Powering the Edge: How Will YOU Do ML?

July 30, 2019

4 minute read time.

The Arm ML processor, designed to deliver the highest throughput and most efficient processing for on-device inference, is based on a brand new architecture. Arm's Dylan Zika explains how the development team set about defining requirements and building an ML powerhouse from the ground up.

You’ve got a great little edge device, and you’re keen to add machine learning capabilities to assist local decision-making. So, what do you do next?

Possibly the simplest course of action is to repurpose a CPU, GPU or DSP. A continual drive to improve performance and efficiency has seen the CPU evolve to become a kind of mission control for ML, either single-handedly managing entire ML workloads or distributing selected tasks to specialized ML processors. GPUs offer significant performance, but less flexibility, while DSPs are often cited having an immature programming environment¹.

But where you need a high level of responsiveness or power efficiency, these processors may struggle to meet requirements, and a dedicated neural processing unit (NPU) – such as the Arm ML processor – may be the most appropriate IP to integrate into your heterogeneous solution.

Chart: How much juice do you need to do ML?

The Future is Heterogeneous

Before we began to spec out the ML processor, we did A LOT of research, one element of which was a survey among chip and AI product designers in the global Arm ecosystem. Respondents were drawn from a range of sectors using AI-enabled technologies, including IoT (54 percent), industrial (27 percent), automotive (25 percent) and mobile computing (16 percent).

In one question, respondents were asked, “Thinking about future products or design projects, where do you think AI/ML functionality will be best computed for your device or app?” As the chart below shows, the majority of responses were split across CPU, GPU and a dedicated ML processor, with a slight overall preference for the latter.

Chart: where will your AI be computed?

Thinking about future products or design projects, where do you think AI/ML functionality will be best computed for your device or app?
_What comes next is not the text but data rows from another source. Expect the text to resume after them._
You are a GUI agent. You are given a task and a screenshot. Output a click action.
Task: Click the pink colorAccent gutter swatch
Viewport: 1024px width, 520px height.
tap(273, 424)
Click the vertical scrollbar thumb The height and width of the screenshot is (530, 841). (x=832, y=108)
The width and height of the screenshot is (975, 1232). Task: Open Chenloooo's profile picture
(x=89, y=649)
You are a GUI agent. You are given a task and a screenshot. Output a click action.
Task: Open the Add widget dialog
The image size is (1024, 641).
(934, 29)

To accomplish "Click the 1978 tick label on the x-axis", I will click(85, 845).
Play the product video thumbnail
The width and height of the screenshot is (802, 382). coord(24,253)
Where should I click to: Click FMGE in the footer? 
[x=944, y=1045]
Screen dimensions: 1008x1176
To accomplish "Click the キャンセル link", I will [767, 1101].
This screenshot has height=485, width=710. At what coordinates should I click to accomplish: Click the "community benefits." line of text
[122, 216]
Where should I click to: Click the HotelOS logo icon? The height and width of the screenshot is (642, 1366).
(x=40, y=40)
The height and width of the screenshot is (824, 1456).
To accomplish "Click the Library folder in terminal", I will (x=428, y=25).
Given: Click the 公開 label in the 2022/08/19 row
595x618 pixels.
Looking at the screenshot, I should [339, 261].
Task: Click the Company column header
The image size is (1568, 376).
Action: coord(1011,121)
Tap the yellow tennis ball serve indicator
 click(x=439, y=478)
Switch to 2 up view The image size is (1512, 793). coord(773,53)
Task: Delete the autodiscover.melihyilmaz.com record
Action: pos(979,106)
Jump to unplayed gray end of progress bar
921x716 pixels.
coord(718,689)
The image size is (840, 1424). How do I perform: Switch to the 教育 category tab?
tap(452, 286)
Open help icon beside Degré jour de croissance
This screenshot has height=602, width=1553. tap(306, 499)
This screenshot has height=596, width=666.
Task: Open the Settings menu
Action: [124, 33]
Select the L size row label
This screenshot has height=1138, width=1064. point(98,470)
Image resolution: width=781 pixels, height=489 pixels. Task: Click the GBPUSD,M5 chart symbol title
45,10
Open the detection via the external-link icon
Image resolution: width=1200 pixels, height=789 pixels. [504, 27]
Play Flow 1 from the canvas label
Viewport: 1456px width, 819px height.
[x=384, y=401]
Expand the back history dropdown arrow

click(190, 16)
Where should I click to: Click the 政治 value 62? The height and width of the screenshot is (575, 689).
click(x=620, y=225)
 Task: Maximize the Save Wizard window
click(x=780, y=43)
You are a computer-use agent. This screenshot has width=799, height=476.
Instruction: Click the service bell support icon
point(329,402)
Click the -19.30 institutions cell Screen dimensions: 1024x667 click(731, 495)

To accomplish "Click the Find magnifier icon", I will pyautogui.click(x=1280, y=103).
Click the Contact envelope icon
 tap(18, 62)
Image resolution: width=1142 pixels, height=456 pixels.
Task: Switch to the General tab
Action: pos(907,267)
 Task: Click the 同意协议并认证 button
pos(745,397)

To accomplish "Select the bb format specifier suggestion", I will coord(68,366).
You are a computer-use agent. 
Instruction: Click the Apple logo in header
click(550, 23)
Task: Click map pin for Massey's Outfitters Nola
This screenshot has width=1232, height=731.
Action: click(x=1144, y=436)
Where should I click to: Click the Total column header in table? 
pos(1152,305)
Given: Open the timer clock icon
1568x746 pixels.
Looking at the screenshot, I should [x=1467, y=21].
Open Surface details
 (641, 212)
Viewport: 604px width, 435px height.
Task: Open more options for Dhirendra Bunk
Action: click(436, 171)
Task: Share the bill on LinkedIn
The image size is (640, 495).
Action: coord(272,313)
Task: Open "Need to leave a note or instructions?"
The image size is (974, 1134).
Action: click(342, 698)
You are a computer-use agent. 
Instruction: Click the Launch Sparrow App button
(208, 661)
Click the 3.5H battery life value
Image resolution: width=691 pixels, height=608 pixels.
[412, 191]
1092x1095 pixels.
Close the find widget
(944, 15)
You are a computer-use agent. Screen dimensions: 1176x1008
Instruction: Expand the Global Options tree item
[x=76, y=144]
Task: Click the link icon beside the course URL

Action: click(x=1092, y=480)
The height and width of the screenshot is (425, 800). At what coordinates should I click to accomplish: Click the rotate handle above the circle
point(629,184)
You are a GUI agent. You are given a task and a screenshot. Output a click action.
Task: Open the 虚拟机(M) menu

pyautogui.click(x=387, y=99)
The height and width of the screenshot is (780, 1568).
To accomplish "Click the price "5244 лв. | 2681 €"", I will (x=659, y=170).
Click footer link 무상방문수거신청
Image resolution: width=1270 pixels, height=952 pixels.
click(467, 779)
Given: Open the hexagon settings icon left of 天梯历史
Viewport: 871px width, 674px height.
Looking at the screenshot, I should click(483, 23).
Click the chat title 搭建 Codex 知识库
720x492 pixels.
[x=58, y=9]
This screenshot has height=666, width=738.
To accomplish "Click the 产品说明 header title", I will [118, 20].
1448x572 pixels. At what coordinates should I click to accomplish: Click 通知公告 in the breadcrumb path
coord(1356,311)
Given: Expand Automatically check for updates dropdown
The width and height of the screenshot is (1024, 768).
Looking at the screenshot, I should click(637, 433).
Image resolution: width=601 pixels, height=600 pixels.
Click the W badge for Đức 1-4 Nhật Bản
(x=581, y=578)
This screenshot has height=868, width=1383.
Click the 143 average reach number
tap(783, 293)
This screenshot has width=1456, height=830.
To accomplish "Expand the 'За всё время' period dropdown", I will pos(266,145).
This corroborated our other research to both validate the holistic approach we’d taken with Project Trillium, Arm’s ML platform – examining how flexible solutions can address use cases on a variety of IP – and underline the need for a dedicated ML processor to address the most challenging applications.

Building a Powerhouse from the Ground Up

Our next step was to deepen our discussion with the ecosystem. We took time to understand exactly what developers were looking for from an NPU, and we found that the majority of use cases fell into three broad groups: vision, voice and vibration.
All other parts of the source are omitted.